Secretaries are administrative personnel who help keep offices running smoothly, organize meetings and perform clerical duties. In recent years, their job description has been changing as technology and labor reassignments alter the dynamics of the modern office environment. While a high school diploma and on-the-job training is sufficient for some positions, many secretaries now earn associate's degrees in office administration. Secretaries in specialized areas, such as law and medicine, need to learn the terminology and tasks specific to that field.
|Required Education||High school diploma or the equivalent and on-the-job training, although associate's degrees are becoming more common|
|Projected Job Outlook (2018-2028)*||7% decline for all secretaries and administrative assistants|
|Median Salary (2018)*||$38,880 for secretaries and administrative assistants, except medical, legal and executive|
Source: * U.S. Bureau of Labor Statistics (BLS).
Professional Secretary Occupational Outlook
According to the U.S. Bureau of Labor Statistics (BLS), employment of secretaries and administrative assistants was expected to decline by 20% between 2018 and 2028.
Medical secretaries could see the best employment opportunities, the BLS reported. Individuals with computer software experience should have good prospects as well.
Wages for secretaries may vary by location and specialty. The BLS reported that secretaries, other than medical, legal and executive, earned a median annual wage of $36,630 in May 2018. Legal secretaries earned a median wage of $46,360, and medical secretaries earned a median wage of about $35,760 for the same time period.
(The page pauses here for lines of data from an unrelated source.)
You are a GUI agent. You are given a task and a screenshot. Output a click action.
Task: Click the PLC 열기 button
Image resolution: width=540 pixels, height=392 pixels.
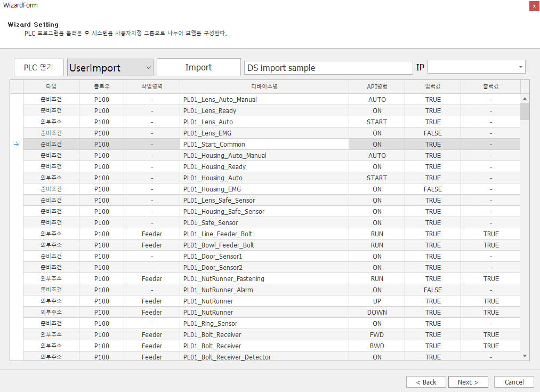click(x=38, y=68)
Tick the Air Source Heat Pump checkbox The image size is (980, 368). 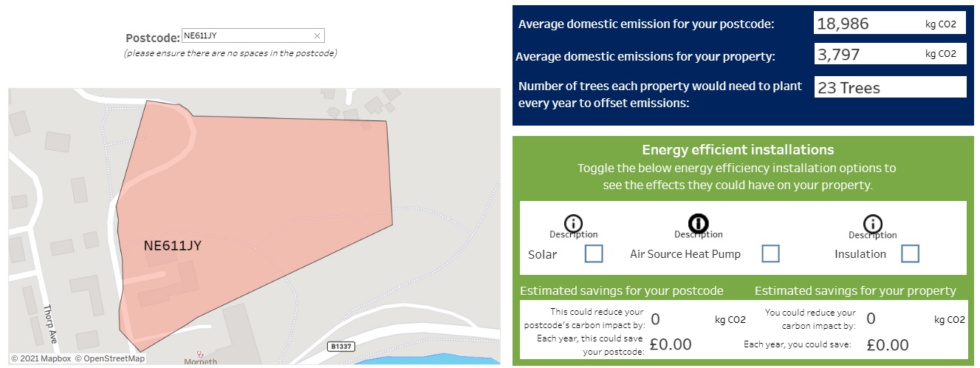click(770, 253)
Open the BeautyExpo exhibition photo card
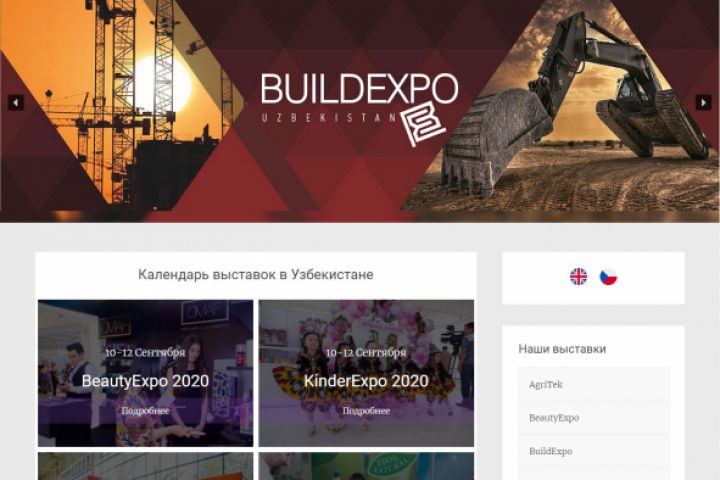The height and width of the screenshot is (480, 720). coord(145,373)
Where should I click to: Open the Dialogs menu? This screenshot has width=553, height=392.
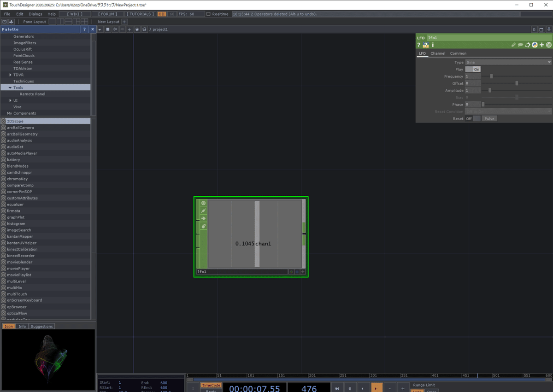35,14
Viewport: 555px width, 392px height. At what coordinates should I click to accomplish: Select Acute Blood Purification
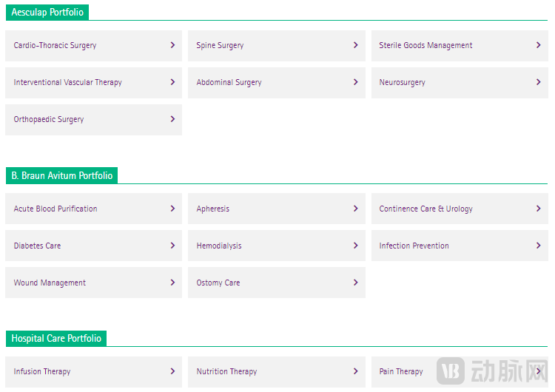click(x=56, y=209)
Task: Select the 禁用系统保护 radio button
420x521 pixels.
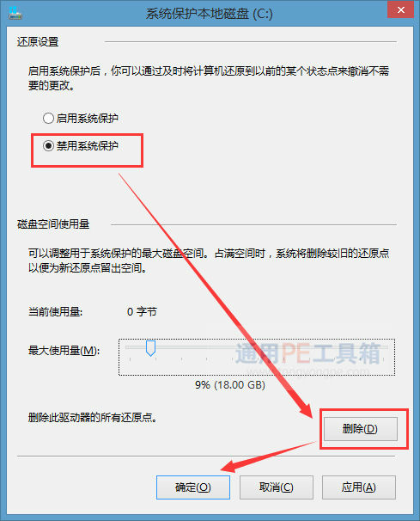Action: pyautogui.click(x=48, y=145)
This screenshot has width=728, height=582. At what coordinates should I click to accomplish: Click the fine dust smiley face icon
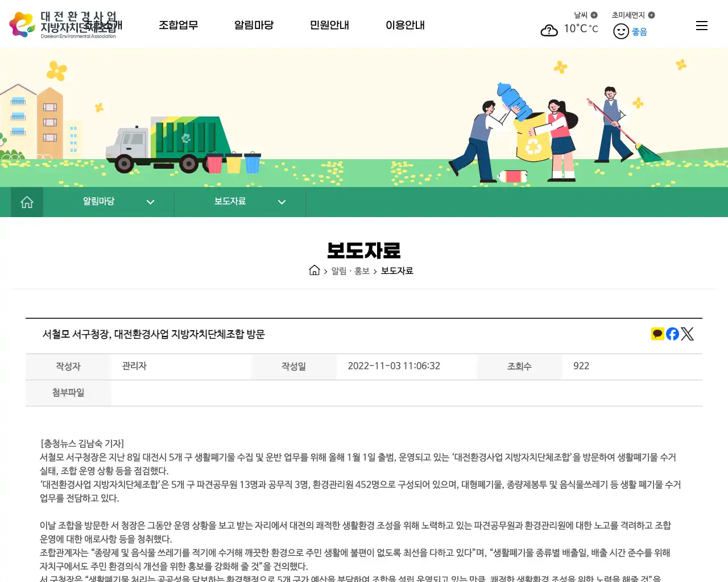point(621,31)
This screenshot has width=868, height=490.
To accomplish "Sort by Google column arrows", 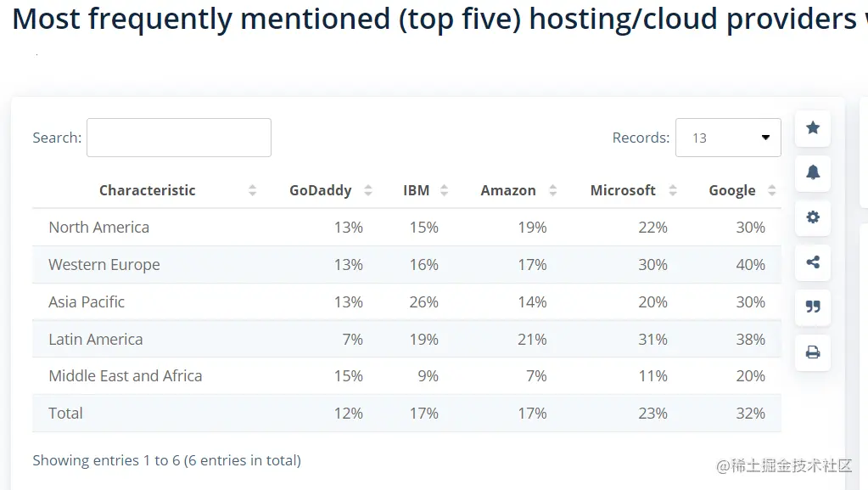I will pos(771,190).
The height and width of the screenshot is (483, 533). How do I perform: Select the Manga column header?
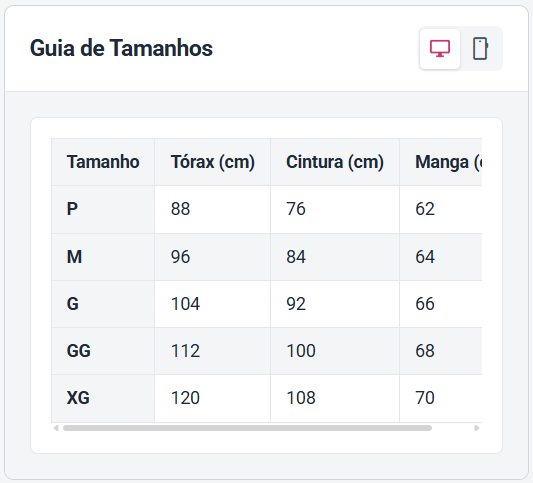point(441,162)
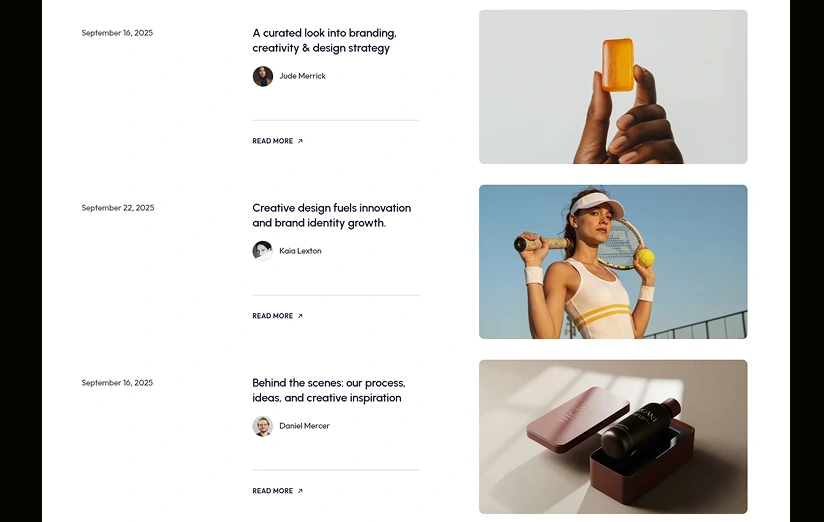Read more on creative design fuels innovation
This screenshot has height=522, width=824.
(x=273, y=316)
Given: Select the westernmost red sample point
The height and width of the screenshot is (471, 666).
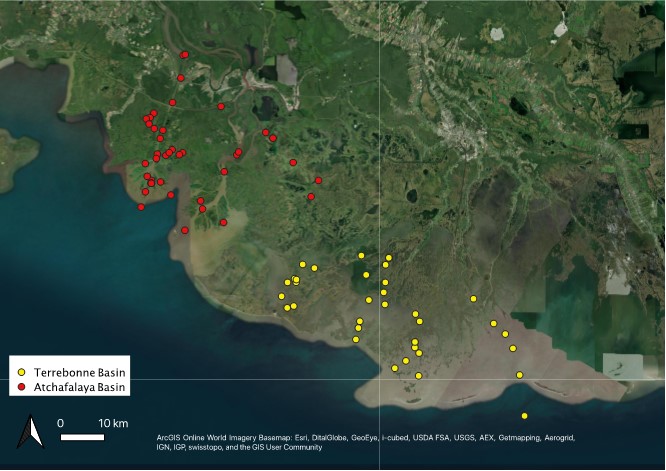Looking at the screenshot, I should click(141, 207).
Professional Secretary Job Profile
Secretaries constitute one of the largest labor forces in the job market, according to the BLS. Secretaries work in office environments, helping to facilitate the storage and flow of information and to maintain smooth office functioning. Some secretaries hold associate's degrees in disciplines such as office administration, although professional education is not always necessary. Secretaries can also receive on-the-job training. Secretaries must have knowledge of software and office technologies, as office environments become more and more automated.
Secretaries and administrative assistants have seen their job descriptions change since the days of answering phones, typing, taking dictation and making coffee. Today, executives may type their own correspondence and even answer their own phones, freeing up secretaries to assist with running the office in other ways. Some secretarial duties may include training new employees, filing and distributing information, creating databases and spreadsheets, scheduling meetings and conducting research.
Some professional secretaries, such as those working in legal and medical practices, must master a specific skill set for their field. Legal secretaries, for example, must be familiar with legal terminology and be able to prepare subpoenas, summonses and other legal documents. Medical secretaries must understand billing and insurance practices; they might also file and organize patient histories, set up appointments and prepare reports.
The current job growth for professional secretaries is slower than average. In order to compete for positions in this field, applicants should consider postsecondary certification or an associate's degree in administration, or complete an internship to gain practical experience.